Local firewall on machines: Every machine including mobile and laptop should have a local firewall which will detect the incoming and outgoing data and will keep track of updating of devices.
Scanning for vulnerability: Vulnerability scanning plays a major role in mitigation of threat. In this any tool or script is used to mimic the behavior of malware and then scan results are used analyze which are the loopholes and weak points are available on machines. If any machine is vulnerable, then immediate steps should be taken to secure it.
Web content filter and proxy servers should be used: These steps can prevent user from unknowingly being redirected to malicious sites. Web server is the only server allowed to connect to external internet using HTTP and HTTPS protocol.

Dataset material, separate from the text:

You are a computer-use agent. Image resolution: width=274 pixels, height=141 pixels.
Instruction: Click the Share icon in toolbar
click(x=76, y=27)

Email filter: Filter malicious looking attachment only document extension should be allowed and continuously monitored.
Monitoring of logs: Only anti-virus software, firewalls etc. should not be considered as last measure against malware. Logs of firewalls, proxy server, DNS server etc. should be monitored on daily basis.
What if machines still got infected: If only few machines are infected immediately they should be disconnected from network. All outgoing data to external networks should be immediately ceased. Analyze logs to find out which systems were affected and how. Start analyzing any new software or utility installed if yes try to remove them.